En face, ce n’était guère mieux. Briand fit certes briller Chabbert sur une frappe lointaine (15e), mais il fallut une grossière bévue d’Hilton dans sa surface pour que Briand, encore lui, fasse passer un petit frisson dans les rangs artésiens. Le seul de cette première période. Mais Chabbert veillait au grain (27e).
Penalty raté
Sans être réellement bousculés, les protégés de Francis Gillot eurent malheureusement tendance à reculer de plus en plus au fil des minutes, laissant l’initiative à des Rennais heureusement en panne d’inspiration.

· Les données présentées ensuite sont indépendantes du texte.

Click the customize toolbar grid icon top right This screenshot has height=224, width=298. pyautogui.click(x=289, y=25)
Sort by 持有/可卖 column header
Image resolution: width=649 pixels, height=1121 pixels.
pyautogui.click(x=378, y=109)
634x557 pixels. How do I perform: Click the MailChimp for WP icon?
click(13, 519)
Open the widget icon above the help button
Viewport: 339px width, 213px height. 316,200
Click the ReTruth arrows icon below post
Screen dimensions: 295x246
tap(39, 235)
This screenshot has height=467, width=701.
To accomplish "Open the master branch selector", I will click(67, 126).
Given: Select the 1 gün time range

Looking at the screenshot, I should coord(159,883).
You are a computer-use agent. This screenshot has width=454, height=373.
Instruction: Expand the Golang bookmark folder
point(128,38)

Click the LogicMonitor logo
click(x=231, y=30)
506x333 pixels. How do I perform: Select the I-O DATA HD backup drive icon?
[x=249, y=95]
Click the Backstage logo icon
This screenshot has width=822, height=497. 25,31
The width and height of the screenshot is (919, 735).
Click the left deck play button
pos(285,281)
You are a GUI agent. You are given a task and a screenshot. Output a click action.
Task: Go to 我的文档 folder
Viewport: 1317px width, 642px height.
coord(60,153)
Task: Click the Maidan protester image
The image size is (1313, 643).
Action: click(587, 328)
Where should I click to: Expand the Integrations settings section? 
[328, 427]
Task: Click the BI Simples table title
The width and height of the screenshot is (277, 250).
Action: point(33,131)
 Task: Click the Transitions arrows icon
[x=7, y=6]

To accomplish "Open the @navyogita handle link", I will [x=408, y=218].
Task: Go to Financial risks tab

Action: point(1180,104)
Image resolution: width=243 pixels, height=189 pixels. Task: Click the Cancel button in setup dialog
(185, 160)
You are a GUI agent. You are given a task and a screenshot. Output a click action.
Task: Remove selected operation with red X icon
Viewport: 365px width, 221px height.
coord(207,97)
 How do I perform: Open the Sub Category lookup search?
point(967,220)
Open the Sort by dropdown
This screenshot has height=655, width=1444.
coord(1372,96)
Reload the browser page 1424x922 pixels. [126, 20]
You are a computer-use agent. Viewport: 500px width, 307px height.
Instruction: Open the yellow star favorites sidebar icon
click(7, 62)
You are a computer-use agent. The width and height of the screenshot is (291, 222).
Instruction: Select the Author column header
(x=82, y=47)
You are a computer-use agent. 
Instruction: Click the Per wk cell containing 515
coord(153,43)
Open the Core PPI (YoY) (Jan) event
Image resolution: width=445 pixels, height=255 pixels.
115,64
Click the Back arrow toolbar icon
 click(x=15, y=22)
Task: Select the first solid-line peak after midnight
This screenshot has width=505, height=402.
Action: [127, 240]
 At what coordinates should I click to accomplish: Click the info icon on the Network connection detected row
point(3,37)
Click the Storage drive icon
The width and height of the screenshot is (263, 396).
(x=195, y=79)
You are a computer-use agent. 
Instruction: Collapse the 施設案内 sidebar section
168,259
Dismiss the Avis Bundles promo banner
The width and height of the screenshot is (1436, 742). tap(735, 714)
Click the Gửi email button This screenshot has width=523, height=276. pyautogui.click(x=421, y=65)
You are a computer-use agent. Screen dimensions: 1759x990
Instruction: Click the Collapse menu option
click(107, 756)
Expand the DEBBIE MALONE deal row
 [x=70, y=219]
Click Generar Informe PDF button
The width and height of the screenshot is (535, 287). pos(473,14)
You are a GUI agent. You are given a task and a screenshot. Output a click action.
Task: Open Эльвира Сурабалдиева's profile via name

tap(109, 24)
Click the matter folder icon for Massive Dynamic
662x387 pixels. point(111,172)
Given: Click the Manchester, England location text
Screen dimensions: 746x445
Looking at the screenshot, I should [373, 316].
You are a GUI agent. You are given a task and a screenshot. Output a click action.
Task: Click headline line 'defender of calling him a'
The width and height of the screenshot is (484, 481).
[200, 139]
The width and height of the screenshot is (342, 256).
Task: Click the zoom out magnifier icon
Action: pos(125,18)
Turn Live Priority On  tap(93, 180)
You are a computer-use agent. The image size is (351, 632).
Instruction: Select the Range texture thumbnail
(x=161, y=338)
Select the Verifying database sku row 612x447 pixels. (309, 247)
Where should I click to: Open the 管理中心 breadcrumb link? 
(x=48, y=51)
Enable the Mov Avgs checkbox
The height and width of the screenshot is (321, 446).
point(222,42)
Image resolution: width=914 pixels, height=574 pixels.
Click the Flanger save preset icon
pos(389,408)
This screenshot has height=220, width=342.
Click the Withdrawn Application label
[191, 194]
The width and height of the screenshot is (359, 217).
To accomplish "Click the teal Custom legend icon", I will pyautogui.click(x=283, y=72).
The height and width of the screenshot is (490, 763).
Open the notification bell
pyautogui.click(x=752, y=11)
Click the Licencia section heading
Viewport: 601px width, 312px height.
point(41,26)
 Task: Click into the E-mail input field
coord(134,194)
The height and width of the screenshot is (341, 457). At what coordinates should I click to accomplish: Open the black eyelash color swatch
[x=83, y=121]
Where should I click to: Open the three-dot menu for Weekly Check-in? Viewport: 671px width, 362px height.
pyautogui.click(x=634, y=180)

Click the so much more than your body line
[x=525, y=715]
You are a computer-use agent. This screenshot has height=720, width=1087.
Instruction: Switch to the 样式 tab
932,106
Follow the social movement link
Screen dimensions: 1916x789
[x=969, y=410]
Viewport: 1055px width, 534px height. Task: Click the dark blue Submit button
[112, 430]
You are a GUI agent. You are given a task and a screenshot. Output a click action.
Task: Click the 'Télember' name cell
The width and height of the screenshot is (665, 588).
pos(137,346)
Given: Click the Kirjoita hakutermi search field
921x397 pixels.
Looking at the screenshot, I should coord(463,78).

Un coup du sort faillit pourtant bien permettre aux Artésiens de regagner les vestiaires en tête, M. Garibian accordant un penalty à Carrière, qui s’était fait un croc-en-jambe lui-même (41e). Cousin tenta de convertir cette offrande inespérée, mais sa frappe trop molle fut repoussée par le jeune Pouplin.
Tout restait donc à faire, mais le Racing mit encore un temps certain en seconde période pour hausser le rythme. Et lorsque la machine artésienne se mit, enfin, en branle, Cousin étant à deux doigts de conclure un joli mouvement amorcé par Thomert et relayé par Carrière (58e), la malchance vint briser net l’élan artésien. En voulant remettre tranquillement de la poitrine un centre de Monterrubio, Assou-Ekotto trompa son propre gardien (1-0, 60e ).
Un but gag qui obligea bien évidemment Francis Gillot à revoir ses plans. Jussiê et Frau furent appelés à la rescousse, en lieu et place de Barul et Lacourt, pour remettre le Racing dans le sens de la marche. Une option très offensive qui, revers de la médaille, laissa davantage d’espace aux Rennais. Et ce diable de Monterrubio faillit bien rapidement en profiter, se jouant avec brio de Demont et Gillet, avant de manquer le cadre (71e).
Réactions tardives
Les Lensois, qui ne voulaient pas abdiquer, tentèrent de répliquer, Daniel Cousin, d’une belle tête décroisée, étant tout près de trouver le cadre sur un centre de Thomert (73e). Ce même Cousin s’éleva encore plus haut que tout le monde sur un coup franc de Demont (85e), mais là encore, le cadre se déroba. Carrière tenta lui aussi sa chance, à l’entrée de la surface, mais en enlevant trop sa frappe (87e).
Le sort du match était jeté. Pour avoir trop tardé à rentrer dans la partie, pour avoir attendu d’être mené à la marque pour se projeter vers l’avant, le Racing a payé au prix fort un terrible coup du sort. Il faudra vite sortir la tête de l’eau, samedi, en championnat, face à des Strasbourgeois, également éliminés, hier soir, de la Coupe de France par les amateurs de Lyon-la-Duchère.